La Cassazione non ha accolto le istanze dei 13 imputati. Fatta luce sulle dinamiche e sugli effetti dell’omicidio di Rocco Castiglione

Pubblicato il: 08/04/2023 – 7:26
‘Ndrangheta a Roccabernarda, ricorsi inammissibili: condanne irrevocabili a carico della cosca Bagnato

CROTONE La Cassazione ha dichiarato inammissibili i ricorsi di 13 imputati coinvolti nel processo scaturito dall’operazione “Trigarium” con cui la Dda di Catanzaro e o carabinieri di Petilia Policastro nel luglio 2018 disarticolarono la cosca Bagnato, operativa a Roccabernarda, nel Crotonese. Lo riporta la Gazzetta del Sud.  Confermate dunque – e diventate irrevocabili –  le 13 condanne – per oltre 121 anni di carcere – comminate il 19 gennaio 2022 dalla Corte d’Appello di Catanzaro a carico di  Antonio Santo Bagnato sono stati comminati 24 anni e 6 mesi di carcere; Giuseppe Bagnato, 12 anni e 6 mesi; il collaboratore di giustizia Domenico Iaquinta, 6 anni e 1 mese; Antonio Marazzo, 18 anni; Antonio Cianflone, 16 anni e 8 mesi; Maurizio Bilotta, 14 anni e 3 mesi; Michele Marrazzo, 12 anni e 6 mesi; Salvatore Aprigliano, 5 anni; Emanuele Valenti Carcea, 4 anni e 3 mesi; Giovanni Iaquinta, 2 anni e 6 mesi di carcere; Luigi Piro, 2 anni; Domenico Colao, 1 anni e 6 mesi; e Salvatore Fonte, 1 anno e 6 mesi. Sono stati difesi, tra gli altri, dagli avvocati Mario Nigro, Sergio Rotundo, Luigi Colacino, Luigi Falcone, Luca Cianferoni e Marco Rocca. Per Piro, Colao, Giovanni Ianquinta e Fonte è caduta l’ipotesi dell’aggravante mafiosa.
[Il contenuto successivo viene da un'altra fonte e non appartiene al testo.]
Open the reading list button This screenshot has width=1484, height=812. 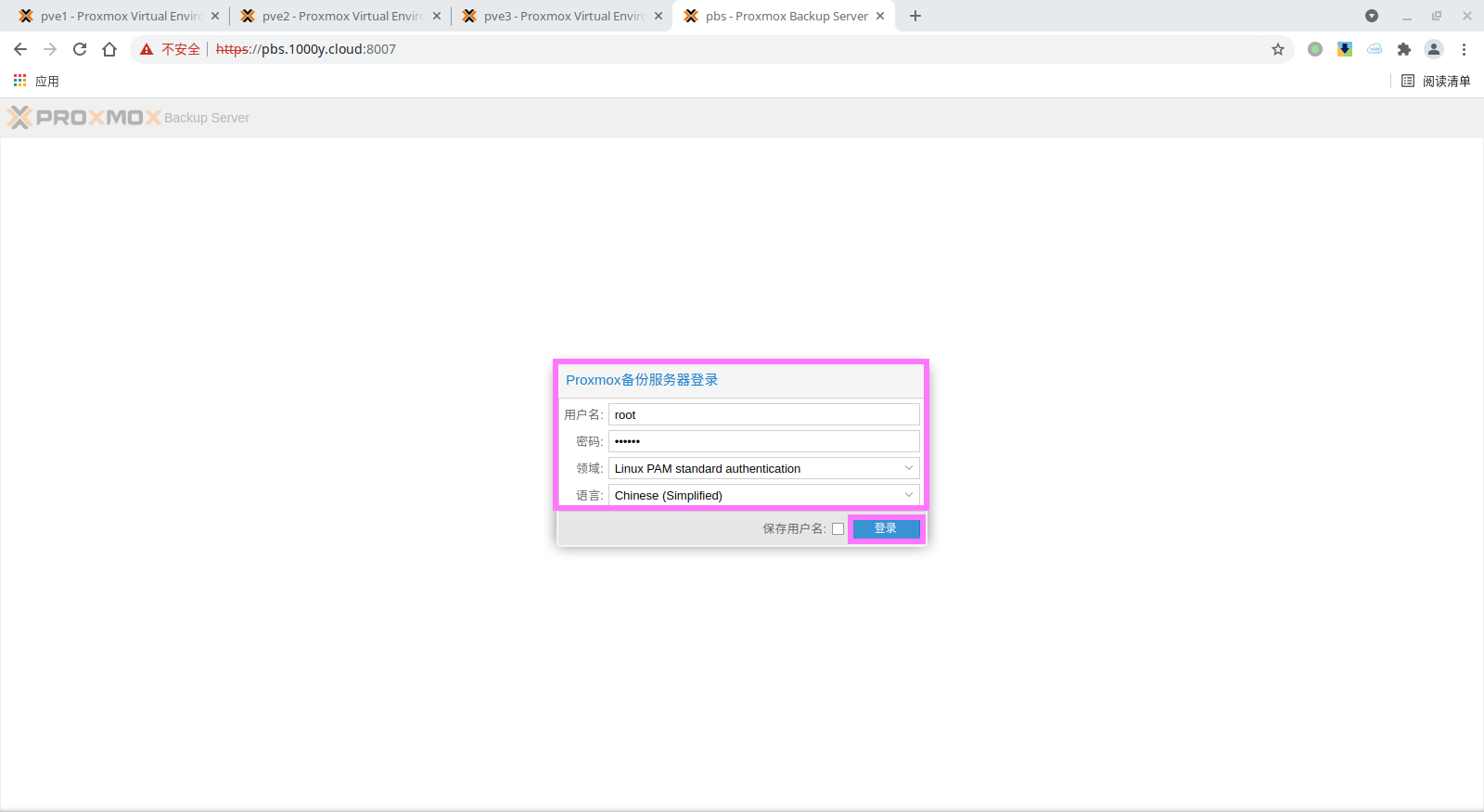click(1436, 82)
Tra i fatti al centro delle indagini l’omicidio, avvenuto nel maggio 2014, del 28enne Rocco Castiglione, che per gli inquirenti eegnò il passaggio del dominio del clan a Antonio Santo Bagnato e ridisegnò le gerarchie mafiose nel Crotonese, con la cosca dei Bagnato, alleata ai clan  Grande Aracri di Cutro e Comberiati di Petilia Policastro, che si elevò in “locale” di ‘ndrangheta.

Riceviamo da Luigi Piro:
«La mia persona (Piro Luigi) insieme a quella dei tecnici Fonte, Colao, Iaquinta Giovanni non rientra in quella “della cosca Bagnato”. Già nel primo grado di giudizio a Crotone è stata ritenuta infondata l’accusa dell’aggravante del metodo mafioso. Anche in appello i giudici del secondo grado hanno confermato tale ipotesi restando valida solo la condanna sull’abuso d’ufficio per il rilascio di una licenza edilizia in sanatoria per un fienile ad uno degli esponenti del clan».